┏━━
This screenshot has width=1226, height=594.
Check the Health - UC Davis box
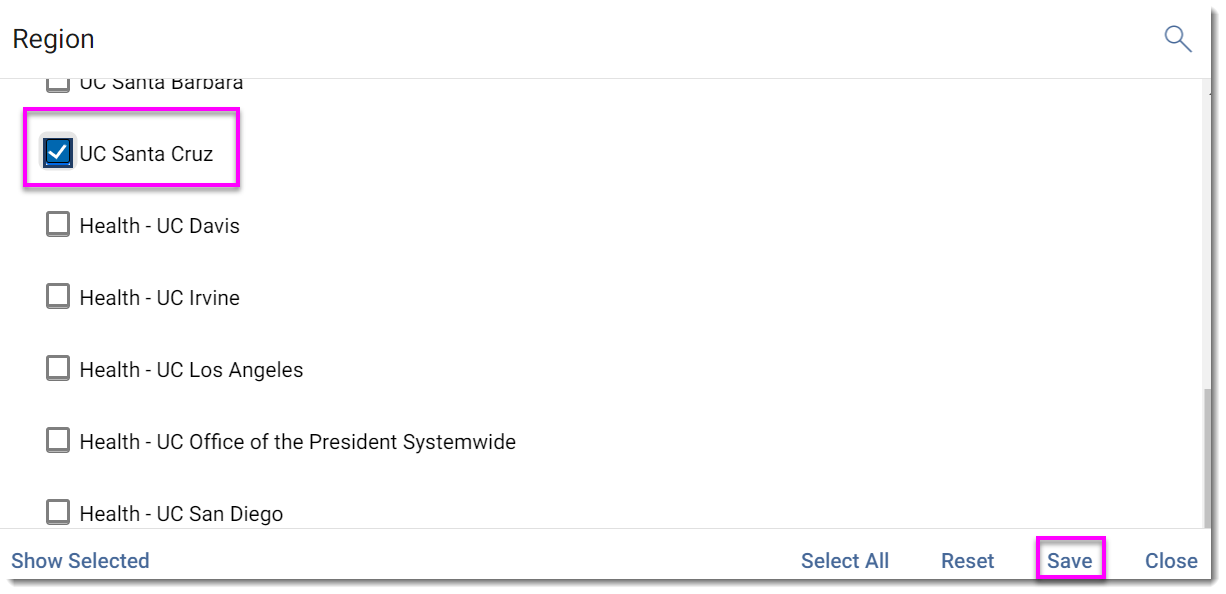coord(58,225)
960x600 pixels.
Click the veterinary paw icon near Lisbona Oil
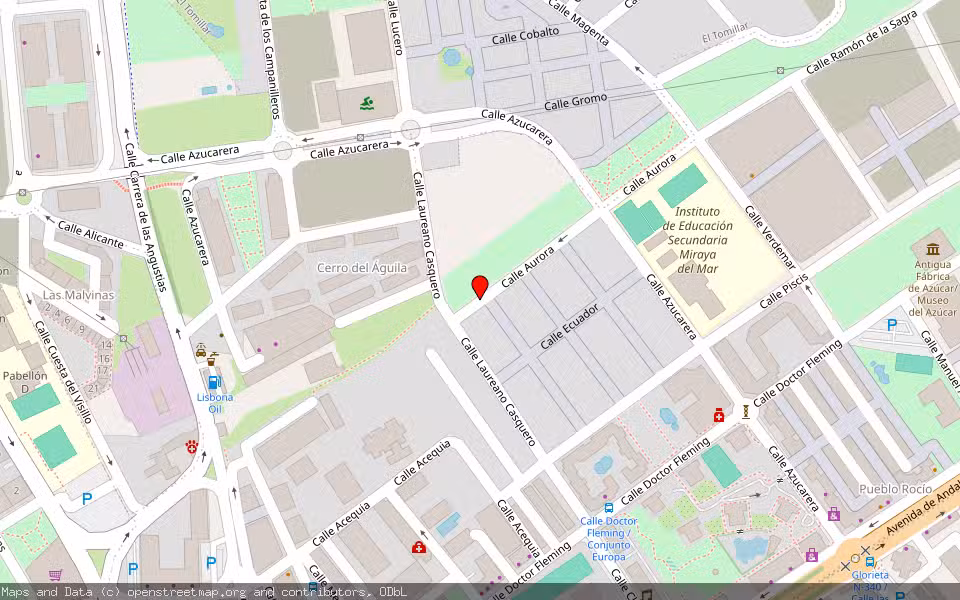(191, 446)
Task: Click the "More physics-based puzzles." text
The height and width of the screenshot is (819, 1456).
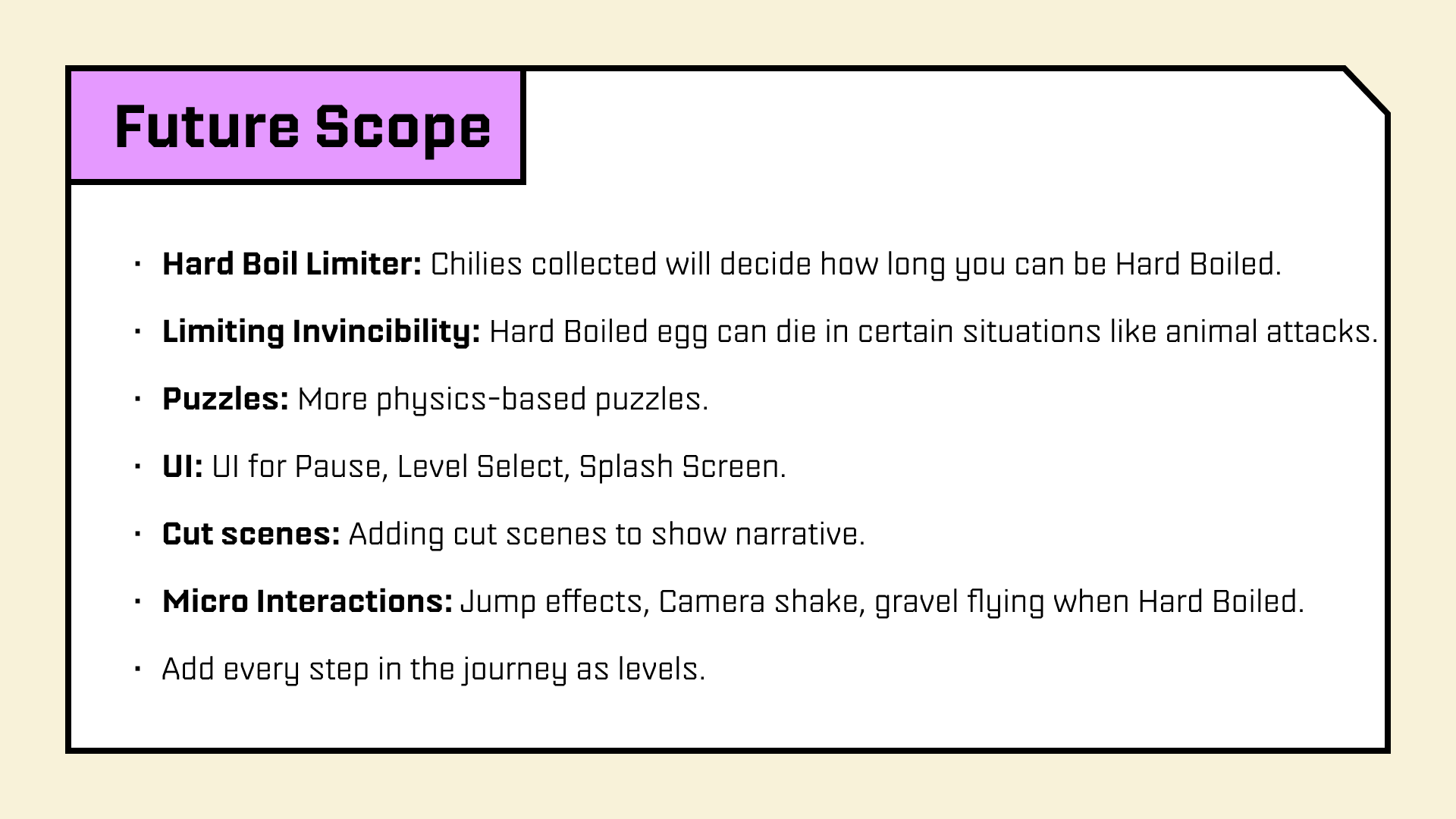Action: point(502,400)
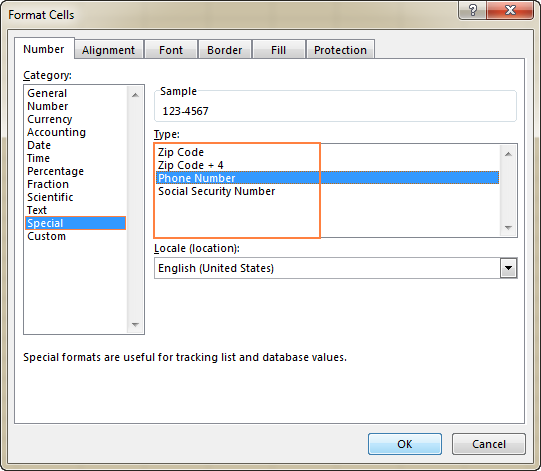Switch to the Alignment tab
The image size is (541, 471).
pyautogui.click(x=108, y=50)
┗━━
┏━━
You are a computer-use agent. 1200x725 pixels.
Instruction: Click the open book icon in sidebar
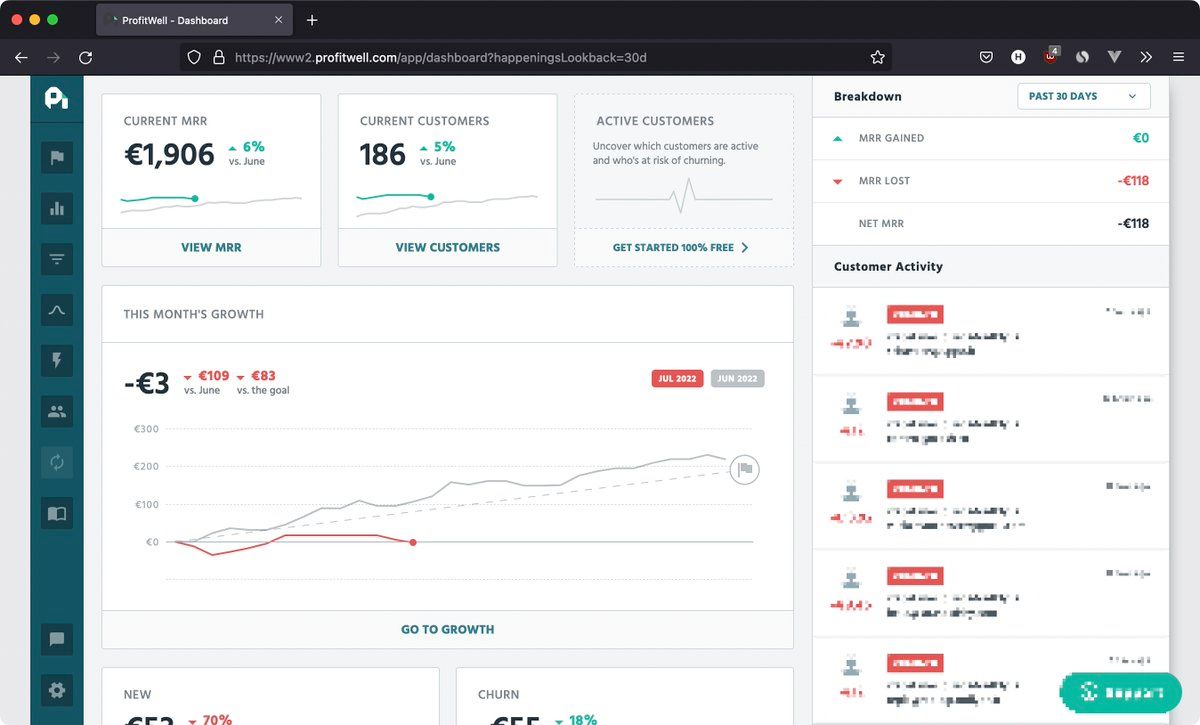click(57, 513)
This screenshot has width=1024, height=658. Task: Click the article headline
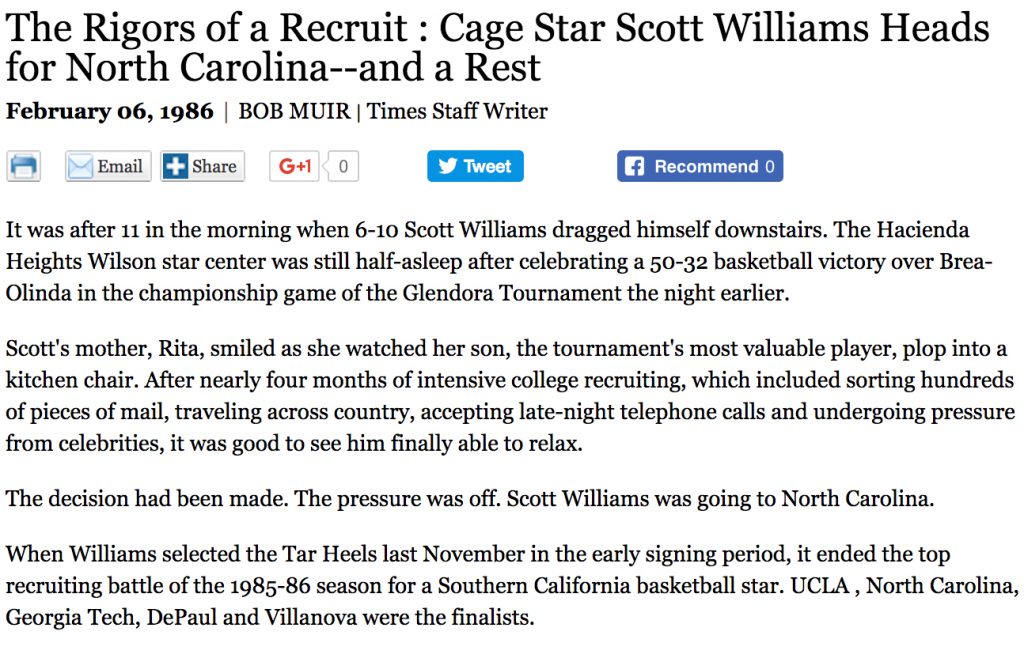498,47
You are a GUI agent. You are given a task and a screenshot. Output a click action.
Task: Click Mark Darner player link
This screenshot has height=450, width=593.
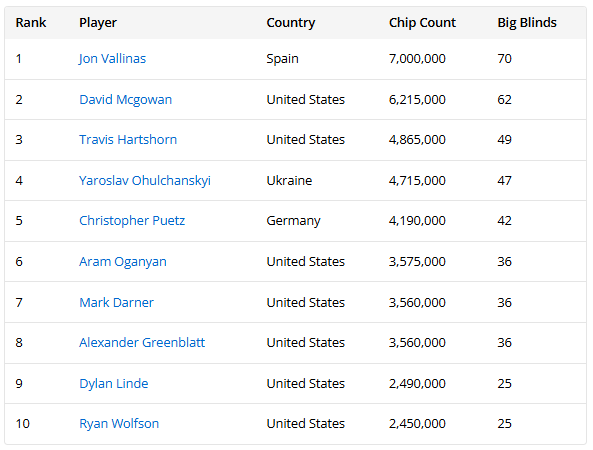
┗━━
┏━━
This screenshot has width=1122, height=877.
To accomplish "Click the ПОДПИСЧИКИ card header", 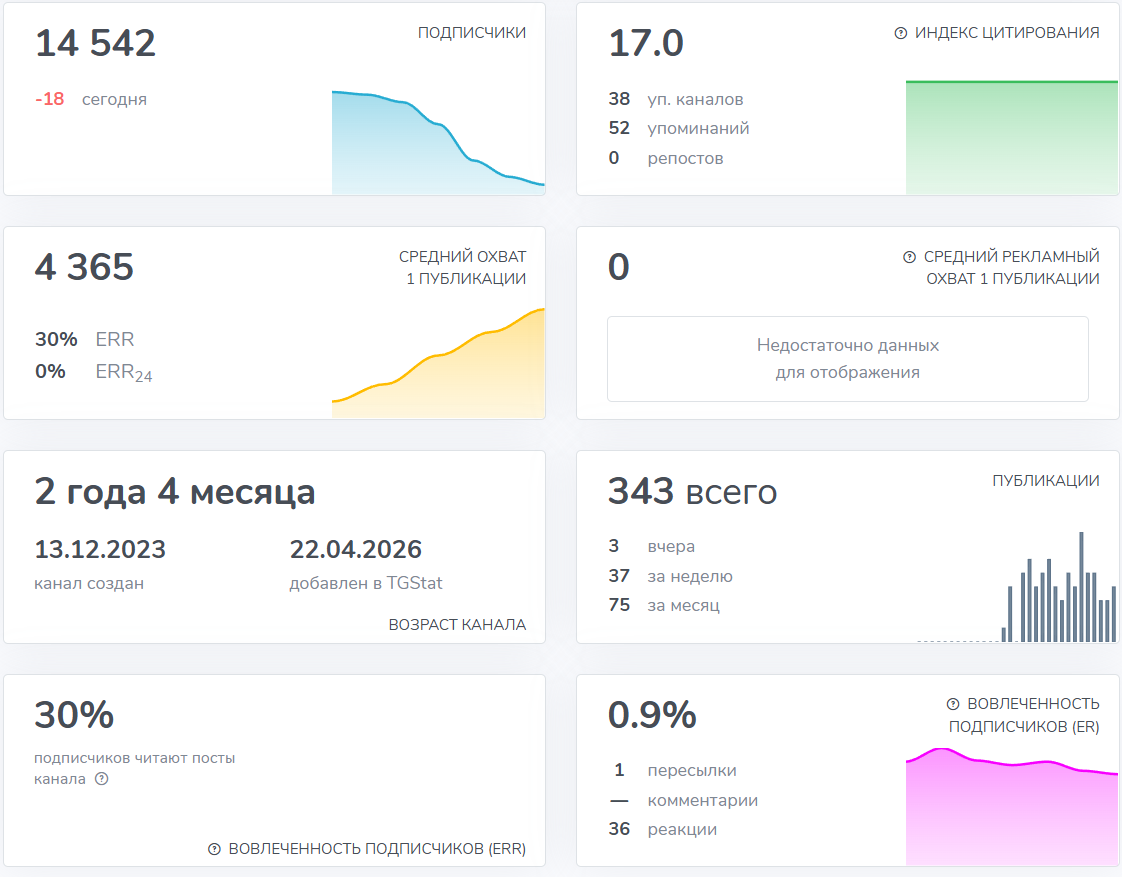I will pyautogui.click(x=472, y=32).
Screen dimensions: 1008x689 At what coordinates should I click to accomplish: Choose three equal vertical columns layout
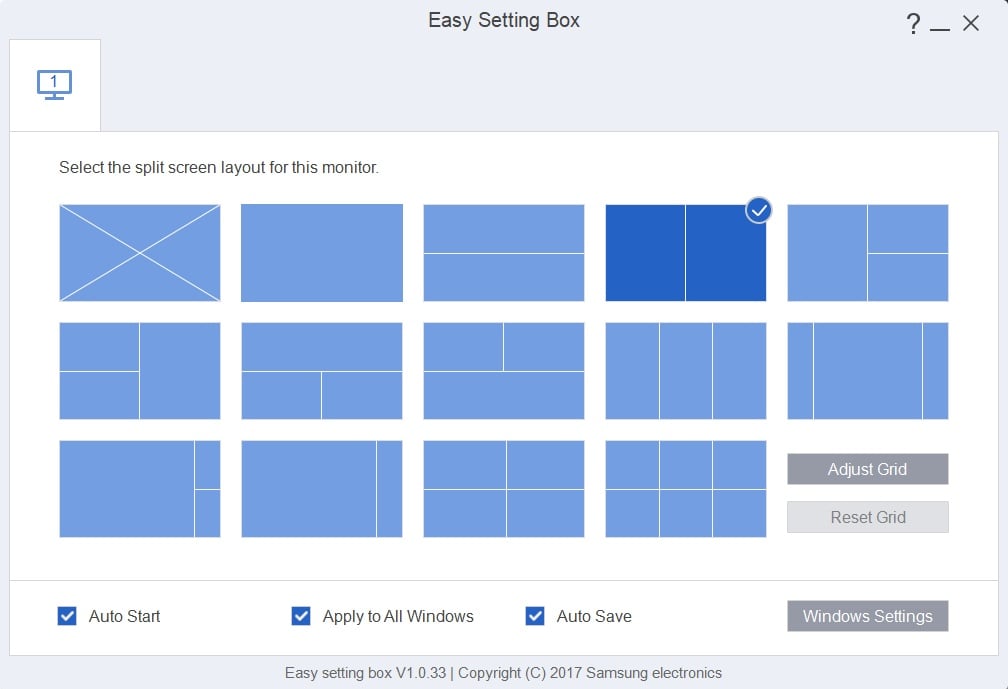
┗━━
**WHAT THE EXERCISE ASKS**
All lines of the entries containing the string "agent" must be shown in full.

**OUTPUT OF THE TASK**
You are a computer-use agent. 1200x725 pixels.
You are a GUI agent. You are given a task and a screenshot. Output a click action.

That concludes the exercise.